### PROBLEM STATEMENT:
Pull each line containing "bullet" out of the listing below.

### MATERIAL PROVIDED:
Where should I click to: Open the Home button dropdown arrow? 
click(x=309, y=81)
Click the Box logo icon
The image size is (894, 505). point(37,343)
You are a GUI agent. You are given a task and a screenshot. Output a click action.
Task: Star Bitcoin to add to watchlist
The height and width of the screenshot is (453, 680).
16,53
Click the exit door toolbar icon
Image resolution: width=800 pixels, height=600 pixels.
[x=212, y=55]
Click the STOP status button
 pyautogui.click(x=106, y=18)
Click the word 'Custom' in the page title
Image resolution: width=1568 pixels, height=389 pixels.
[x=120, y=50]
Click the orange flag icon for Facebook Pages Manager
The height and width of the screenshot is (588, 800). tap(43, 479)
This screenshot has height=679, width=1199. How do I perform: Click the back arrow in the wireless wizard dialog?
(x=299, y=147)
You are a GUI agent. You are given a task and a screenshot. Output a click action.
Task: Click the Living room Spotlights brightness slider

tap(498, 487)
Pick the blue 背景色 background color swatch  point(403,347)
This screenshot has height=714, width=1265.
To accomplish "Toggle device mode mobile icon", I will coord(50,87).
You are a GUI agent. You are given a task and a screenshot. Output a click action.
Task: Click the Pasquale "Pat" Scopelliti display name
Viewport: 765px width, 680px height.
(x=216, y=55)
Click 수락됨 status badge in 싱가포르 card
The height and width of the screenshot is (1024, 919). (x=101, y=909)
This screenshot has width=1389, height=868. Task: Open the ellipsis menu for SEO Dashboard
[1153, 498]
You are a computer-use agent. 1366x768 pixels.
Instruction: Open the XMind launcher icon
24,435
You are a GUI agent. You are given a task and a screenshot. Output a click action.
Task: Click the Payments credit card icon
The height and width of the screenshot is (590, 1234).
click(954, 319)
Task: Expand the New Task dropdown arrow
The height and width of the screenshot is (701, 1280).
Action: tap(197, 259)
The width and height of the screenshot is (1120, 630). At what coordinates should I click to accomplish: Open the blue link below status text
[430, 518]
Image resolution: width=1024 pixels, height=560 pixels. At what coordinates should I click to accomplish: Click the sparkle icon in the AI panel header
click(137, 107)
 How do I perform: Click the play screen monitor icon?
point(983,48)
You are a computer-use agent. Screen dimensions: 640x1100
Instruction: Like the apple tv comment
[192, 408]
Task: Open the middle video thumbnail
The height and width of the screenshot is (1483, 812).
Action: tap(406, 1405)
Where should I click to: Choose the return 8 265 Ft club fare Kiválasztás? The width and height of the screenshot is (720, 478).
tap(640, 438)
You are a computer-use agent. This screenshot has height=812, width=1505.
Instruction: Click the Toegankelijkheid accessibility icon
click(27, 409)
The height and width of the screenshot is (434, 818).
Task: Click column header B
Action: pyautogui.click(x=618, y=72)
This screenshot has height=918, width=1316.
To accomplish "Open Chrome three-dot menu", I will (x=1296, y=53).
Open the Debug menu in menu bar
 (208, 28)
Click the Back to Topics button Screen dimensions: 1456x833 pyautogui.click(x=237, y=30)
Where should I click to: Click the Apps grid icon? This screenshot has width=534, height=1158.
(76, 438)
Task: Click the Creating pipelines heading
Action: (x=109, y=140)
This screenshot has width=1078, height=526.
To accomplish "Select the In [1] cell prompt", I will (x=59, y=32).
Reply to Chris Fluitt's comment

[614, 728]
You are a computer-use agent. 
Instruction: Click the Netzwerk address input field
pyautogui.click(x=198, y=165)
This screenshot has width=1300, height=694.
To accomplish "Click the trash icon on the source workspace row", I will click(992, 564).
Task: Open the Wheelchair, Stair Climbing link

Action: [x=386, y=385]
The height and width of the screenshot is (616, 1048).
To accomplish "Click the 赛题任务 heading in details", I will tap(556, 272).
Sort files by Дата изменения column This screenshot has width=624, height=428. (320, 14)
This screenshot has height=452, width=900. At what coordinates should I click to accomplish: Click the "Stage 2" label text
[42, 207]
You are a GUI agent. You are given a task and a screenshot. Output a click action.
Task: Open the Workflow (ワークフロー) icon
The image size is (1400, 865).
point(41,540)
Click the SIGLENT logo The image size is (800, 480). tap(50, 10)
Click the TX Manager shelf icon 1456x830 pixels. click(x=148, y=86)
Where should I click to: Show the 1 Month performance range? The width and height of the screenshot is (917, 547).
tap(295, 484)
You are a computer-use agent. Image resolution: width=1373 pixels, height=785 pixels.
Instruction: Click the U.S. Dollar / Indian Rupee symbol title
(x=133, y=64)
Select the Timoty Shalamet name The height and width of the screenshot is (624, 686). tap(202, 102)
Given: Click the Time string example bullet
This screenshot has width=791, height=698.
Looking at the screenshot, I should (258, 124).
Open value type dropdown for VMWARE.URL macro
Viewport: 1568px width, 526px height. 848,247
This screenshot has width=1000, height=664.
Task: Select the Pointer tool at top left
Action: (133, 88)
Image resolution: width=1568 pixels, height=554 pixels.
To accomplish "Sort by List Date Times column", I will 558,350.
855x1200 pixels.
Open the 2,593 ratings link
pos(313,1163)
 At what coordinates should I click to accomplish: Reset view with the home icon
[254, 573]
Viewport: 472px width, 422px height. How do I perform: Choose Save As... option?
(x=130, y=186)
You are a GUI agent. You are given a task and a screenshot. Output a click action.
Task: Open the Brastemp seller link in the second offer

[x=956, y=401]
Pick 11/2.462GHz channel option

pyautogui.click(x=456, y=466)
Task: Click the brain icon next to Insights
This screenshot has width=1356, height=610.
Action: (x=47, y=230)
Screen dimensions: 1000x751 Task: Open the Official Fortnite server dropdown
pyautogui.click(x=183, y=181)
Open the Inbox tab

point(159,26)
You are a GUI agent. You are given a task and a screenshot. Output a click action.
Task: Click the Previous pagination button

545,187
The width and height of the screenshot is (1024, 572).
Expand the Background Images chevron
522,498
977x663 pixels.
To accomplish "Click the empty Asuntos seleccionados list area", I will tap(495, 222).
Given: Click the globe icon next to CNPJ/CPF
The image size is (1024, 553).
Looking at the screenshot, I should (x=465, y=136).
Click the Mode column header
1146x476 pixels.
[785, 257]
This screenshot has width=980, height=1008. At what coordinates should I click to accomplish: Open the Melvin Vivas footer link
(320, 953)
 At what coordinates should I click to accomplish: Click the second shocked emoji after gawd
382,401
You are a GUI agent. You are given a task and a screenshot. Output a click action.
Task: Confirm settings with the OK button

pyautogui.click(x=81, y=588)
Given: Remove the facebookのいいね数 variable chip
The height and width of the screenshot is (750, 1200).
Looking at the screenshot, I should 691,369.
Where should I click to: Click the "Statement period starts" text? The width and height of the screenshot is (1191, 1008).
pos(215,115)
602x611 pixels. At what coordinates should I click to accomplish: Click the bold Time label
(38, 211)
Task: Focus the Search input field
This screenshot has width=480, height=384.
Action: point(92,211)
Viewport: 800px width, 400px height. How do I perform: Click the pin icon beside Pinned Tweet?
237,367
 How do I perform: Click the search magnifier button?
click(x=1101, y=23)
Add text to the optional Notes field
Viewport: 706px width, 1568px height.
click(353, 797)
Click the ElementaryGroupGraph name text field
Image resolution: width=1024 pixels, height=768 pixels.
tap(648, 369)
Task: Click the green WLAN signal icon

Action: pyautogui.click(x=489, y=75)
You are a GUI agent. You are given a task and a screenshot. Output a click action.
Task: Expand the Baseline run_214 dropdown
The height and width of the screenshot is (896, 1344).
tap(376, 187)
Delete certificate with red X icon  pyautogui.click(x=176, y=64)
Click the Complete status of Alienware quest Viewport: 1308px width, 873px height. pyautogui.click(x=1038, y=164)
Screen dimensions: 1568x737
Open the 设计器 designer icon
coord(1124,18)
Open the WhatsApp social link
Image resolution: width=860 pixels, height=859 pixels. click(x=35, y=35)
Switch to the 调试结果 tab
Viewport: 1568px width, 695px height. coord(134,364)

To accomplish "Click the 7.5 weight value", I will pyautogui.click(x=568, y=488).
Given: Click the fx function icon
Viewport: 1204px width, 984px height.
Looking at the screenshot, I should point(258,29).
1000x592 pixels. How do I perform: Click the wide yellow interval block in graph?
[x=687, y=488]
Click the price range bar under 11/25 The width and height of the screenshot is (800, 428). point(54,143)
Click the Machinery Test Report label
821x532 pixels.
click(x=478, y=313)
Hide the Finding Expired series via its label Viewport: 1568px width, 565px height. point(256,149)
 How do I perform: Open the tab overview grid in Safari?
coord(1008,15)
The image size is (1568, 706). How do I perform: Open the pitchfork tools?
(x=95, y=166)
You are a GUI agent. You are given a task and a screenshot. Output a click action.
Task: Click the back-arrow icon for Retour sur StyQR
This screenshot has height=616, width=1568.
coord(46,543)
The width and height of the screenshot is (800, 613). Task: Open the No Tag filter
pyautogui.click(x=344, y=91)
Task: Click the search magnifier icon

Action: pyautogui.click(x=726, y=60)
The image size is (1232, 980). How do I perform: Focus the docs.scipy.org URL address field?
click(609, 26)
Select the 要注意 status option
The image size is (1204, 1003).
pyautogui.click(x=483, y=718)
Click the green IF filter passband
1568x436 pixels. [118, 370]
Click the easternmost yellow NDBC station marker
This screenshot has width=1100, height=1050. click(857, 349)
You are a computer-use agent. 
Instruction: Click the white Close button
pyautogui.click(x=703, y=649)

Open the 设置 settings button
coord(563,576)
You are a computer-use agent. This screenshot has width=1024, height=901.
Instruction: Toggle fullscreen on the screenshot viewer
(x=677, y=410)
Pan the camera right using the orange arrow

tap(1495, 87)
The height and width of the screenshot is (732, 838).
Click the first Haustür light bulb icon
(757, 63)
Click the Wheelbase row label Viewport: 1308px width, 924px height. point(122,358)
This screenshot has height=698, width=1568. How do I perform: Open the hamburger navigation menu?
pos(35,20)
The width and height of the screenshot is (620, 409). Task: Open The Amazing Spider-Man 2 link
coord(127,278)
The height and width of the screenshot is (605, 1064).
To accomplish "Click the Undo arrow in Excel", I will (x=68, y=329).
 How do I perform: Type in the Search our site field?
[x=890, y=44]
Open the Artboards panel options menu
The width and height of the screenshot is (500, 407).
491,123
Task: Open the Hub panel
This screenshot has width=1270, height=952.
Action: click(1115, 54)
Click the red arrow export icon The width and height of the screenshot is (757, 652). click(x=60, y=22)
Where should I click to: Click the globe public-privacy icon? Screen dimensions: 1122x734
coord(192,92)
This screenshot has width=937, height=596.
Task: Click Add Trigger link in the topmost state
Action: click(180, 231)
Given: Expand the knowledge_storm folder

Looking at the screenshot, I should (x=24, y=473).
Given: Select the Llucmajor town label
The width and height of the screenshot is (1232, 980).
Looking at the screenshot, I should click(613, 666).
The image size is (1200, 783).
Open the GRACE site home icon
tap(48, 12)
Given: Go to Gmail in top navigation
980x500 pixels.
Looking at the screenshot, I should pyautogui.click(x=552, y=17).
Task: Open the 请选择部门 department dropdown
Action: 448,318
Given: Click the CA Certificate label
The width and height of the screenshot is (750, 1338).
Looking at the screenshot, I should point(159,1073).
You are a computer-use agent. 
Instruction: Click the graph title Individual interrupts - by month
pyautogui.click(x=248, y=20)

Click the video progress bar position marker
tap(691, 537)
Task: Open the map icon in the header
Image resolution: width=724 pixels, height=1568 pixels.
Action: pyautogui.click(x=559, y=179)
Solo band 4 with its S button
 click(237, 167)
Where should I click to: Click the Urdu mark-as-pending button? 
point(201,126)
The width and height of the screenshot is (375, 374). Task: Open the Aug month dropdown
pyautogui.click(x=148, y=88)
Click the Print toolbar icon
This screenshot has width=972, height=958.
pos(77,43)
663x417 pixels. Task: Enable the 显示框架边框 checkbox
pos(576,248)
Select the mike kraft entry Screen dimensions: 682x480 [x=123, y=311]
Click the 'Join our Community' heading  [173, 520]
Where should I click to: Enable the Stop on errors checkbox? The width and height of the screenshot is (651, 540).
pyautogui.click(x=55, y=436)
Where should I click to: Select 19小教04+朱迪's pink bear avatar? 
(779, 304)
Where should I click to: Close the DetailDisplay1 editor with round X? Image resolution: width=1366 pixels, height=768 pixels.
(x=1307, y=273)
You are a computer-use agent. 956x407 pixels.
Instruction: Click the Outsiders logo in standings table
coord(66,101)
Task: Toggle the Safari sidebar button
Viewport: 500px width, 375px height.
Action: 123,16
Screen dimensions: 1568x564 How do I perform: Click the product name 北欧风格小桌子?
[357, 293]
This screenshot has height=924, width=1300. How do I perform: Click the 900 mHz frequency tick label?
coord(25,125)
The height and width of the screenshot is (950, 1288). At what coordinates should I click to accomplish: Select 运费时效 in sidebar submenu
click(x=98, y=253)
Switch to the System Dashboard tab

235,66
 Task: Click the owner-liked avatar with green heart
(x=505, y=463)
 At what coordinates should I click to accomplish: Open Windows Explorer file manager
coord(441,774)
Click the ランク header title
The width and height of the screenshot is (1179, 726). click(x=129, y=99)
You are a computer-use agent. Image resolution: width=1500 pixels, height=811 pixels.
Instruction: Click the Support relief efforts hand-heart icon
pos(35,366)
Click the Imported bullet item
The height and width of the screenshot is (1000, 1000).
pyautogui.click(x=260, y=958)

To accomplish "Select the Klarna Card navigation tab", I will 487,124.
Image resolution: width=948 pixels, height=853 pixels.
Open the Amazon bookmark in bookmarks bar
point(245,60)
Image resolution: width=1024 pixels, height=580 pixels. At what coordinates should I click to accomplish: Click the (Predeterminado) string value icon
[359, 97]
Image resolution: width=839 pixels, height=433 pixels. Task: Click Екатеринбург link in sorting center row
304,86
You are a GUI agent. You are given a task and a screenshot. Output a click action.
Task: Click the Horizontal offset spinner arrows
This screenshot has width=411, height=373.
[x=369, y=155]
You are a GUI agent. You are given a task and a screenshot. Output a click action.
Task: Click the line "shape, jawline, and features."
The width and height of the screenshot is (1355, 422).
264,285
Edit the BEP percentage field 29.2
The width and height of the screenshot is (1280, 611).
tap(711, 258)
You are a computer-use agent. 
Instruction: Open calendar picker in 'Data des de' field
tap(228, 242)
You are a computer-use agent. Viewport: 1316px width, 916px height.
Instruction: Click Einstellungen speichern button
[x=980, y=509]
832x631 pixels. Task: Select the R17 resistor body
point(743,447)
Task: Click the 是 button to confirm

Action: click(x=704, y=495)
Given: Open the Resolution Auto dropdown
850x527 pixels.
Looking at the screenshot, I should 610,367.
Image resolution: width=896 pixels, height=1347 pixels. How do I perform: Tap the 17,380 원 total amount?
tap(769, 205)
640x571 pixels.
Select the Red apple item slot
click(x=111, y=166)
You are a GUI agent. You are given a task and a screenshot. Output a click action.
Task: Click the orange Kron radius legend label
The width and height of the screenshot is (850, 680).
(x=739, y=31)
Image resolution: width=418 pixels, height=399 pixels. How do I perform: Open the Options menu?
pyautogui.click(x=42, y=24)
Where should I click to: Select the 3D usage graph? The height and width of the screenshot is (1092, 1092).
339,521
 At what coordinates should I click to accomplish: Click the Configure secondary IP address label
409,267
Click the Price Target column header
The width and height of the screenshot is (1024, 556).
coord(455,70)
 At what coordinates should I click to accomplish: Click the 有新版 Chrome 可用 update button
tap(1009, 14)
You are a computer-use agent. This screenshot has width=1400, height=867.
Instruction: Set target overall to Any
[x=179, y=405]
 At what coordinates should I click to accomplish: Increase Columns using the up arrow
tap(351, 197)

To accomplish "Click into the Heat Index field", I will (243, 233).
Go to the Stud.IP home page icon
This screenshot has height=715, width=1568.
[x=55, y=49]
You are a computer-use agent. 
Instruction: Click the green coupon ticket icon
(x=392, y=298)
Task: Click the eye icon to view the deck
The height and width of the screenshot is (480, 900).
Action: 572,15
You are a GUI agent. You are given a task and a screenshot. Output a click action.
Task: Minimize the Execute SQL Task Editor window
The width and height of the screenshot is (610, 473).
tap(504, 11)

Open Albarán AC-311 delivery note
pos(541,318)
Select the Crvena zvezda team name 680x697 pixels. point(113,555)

### EXPECTED OUTPUT:
Given: Click the Time string example bullet
Click the Imported bullet item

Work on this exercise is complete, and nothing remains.